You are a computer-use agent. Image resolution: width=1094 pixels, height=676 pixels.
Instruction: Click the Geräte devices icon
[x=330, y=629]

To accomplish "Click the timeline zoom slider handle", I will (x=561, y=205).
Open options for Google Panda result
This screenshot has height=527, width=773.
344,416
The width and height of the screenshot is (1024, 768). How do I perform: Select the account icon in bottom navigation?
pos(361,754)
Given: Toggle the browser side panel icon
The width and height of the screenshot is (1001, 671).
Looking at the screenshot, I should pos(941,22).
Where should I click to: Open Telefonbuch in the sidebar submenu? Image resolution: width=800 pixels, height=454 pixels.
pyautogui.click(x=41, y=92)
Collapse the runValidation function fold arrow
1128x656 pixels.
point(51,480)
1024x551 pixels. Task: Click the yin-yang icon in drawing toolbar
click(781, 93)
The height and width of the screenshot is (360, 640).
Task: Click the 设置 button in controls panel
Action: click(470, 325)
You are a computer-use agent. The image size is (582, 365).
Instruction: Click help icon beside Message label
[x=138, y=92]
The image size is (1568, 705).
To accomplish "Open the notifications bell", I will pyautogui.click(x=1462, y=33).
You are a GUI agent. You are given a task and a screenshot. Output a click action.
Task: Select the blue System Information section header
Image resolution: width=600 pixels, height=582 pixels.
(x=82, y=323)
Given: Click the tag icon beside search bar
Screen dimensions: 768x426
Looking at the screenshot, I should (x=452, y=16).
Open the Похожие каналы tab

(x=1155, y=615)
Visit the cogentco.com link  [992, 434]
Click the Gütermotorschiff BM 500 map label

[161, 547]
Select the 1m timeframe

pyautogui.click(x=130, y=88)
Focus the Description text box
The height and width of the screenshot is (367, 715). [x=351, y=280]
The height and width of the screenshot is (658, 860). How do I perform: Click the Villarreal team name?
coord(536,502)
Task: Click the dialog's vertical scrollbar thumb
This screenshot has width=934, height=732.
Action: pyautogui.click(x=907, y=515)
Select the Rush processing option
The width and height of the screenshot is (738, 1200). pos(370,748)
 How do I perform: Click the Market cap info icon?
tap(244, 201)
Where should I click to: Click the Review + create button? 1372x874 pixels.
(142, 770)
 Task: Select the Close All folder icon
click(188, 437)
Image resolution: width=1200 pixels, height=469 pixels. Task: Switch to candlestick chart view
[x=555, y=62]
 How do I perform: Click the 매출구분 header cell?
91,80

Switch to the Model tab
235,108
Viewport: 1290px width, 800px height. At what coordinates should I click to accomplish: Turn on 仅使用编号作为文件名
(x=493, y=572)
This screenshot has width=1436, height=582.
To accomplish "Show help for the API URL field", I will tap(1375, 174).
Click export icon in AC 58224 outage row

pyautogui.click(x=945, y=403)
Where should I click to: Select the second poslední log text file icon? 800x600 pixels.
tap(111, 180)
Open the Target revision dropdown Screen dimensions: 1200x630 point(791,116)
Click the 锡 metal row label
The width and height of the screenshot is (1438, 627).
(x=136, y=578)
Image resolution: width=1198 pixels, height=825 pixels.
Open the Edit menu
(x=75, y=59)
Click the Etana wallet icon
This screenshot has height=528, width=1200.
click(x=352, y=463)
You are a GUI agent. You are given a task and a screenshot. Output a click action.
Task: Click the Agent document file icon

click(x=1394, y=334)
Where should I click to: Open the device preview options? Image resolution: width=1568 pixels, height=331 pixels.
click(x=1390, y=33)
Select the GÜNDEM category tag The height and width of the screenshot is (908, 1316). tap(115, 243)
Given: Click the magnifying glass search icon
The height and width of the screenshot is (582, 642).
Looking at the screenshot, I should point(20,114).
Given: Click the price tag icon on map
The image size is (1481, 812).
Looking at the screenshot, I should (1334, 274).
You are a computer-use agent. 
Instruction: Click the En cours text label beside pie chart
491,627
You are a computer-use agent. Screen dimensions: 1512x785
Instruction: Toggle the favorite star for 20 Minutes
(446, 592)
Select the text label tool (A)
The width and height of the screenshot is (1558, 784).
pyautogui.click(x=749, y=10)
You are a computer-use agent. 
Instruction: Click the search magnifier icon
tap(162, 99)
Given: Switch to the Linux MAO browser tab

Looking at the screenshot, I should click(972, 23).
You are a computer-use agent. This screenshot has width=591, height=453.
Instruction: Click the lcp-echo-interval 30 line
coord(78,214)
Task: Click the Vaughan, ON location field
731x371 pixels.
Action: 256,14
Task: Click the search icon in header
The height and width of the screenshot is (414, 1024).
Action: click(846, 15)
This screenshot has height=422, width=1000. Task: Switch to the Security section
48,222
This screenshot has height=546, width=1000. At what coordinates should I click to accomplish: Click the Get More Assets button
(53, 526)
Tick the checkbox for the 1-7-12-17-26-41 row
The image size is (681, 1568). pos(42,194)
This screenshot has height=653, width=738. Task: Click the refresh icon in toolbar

----

* Action item *
State how many lines of the records contain the string "computer". The number is the whole answer.

* Result of the exercise *
6